Notes Dates based on the Palaikastro campaign. The image was used for the 1936 Exhibition of Minoan Civilization and the first 50 years work of the BSA at Burlington House in London.
Further information Scenes from Modern Greek Life
Historic images often show scenes from modern life. These are not modern in the current sense, but reflect a time they were taken. Some were captured unintentionally, recording an aspect of contemporary activity while composing scenes of other interest such as ancient or historical monuments. However, many were taken with the express purpose of recording folk life, part of a trend in the latter part of the 19th and beginning of the 20th century. The process of categorizing these ethnographic scenes of everyday life in image collections reflected contemporary folklore categories: material life (eg. domestic architecture, dress, craft and agricultural production), social life (eg. games, festivals) and spiritual life (eg. superstitions, religious activities).

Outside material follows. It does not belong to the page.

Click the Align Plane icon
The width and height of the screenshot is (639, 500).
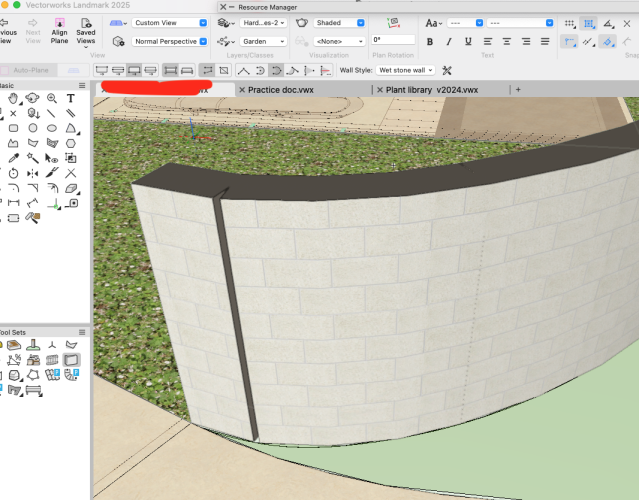[59, 21]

However, a significant idea encapsulated in these ethnographic images was the 19th-century concept of continuity - relics or survivals - of ancient social life and practices in the present. In Greece, this concept of continuity was notably promoted by the scholar of folklore (laographia), Nikolaos Politis, and held by many British classicists and archaeologists of the time. In fact, the Irish classical scholar, J.P. Mahaffy encapsulated this idea in his 1876 travel book, Rambles and Studies in Greece: "Everywhere the modern Greek town is a mere survival of the old". These survivals were often linked to classical literature, cult and myth by scholars of the Greek world.


It is clear that these images are not simply quaint historical scenes, but they embody principles inherent in the discipline of Hellenic Studies in the recent past.

Reference 1936 Exhibition Catalogue. 87.No. 394d.